Let (X, S, I) be an intuitionistic fuzzy ideal supra topological space. Let A and B be two intuitionistic fuzzy set in X. Then,

• (1) Ψ_S(A) is intuitionistic fuzzy supra open set.

• (2) Int^S(A) ⊆ Ψ_S(A).

• (3) If A ⊆ B, then Ψ_S(A) ⊆ Ψ_S(B).

• (4) Ψ_S(A ∩ B) ⊆ Ψ_S(A) ∩ Ψ_S(B).

• (5) Ψ_S(A) ∪ Ψ_S(B) ⊆ Ψ_S(A ∪ B).

• (6) If U ∈ S, then U ⊆ Ψ_S(U).

• (7) Ψ_S(A) ⊆ Ψ_S(Ψ_S(A)).

• (8) Ψ_S(A) = Ψ_S(Ψ_S(A)) if and only if (1_~ – A)^*S = ((1_~ –A)^*S)^*S.

• (9) If (A – B) ∪ (B – A) ∈ I, then Ψ_S(A) = Ψ_S(B).

• (10) If E ∈ I, then ${\mathrm{\Psi }}_S(E)=1_{\sim }-1_{\sim }^{*S}$.

• (11) If E ∈ I, then Ψ_S(A – E) = Ψ_S(A).

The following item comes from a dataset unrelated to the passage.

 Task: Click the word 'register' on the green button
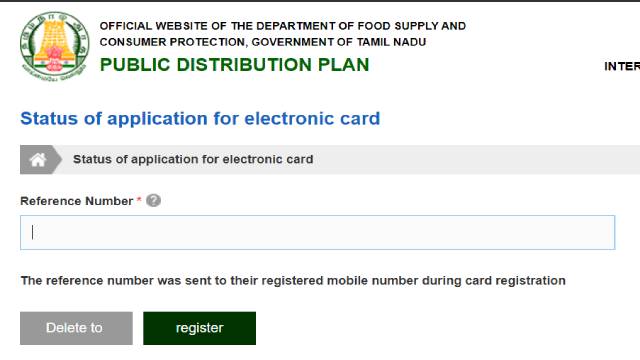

• (12) If E ∈ I, then Ψ_S(A ∪ E) = Ψ_S(A).

Theorem 5.2

Let (X, S, I) be an intuitionistic fuzzy ideal supra topological space. If η = {A ∈ P(X) : A ⊆ Ψ_S(A)}. Then, η is an intuitionistic fuzzy supra topology for X.

Definition 5.2

An intuitionistic fuzzy ideal I in a space (X, S, I) is called an S-codense intuitionistic fuzzy ideal if S ∩ I = {0_~}. The following theorem is related to the S-codense intuitionistic fuzzy ideal.

Theorem 5.3

Let (X, S, I) be an intuitionistic fuzzy ideal supra topological space and let I be S-codense with S. Then, $1_{\sim }=1_{\sim }^{*S}$.

Definition 5.3

Let (X, S, I) be an intuitionistic fuzzy ideal supra topological space. An intuitionistic fuzzy set A in X is called a Ψ_S-C-intuitionistic fuzzy set if A ⊆ Cl^S(Ψ_S(A)). The collection of all Ψ_S-C-intuitionistic fuzzy set in (X, S, I) is denoted by Ψ_S(X, S).

Theorem 5.4

Let (X, S, I) be an intuitionistic fuzzy ideal supra topological space. If A ∈ S, then A ∈ Ψ_S(X, S).

Theorem 5.5

Let {A_α : α ∈Δ} be a collection of non-empty Ψ_S-C-intuitionistic fuzzy sets in the intuitionistic fuzzy ideal supra topological space (X, S, I); then ∪_α∈ΔA_α ∈ Ψ_S(X, S).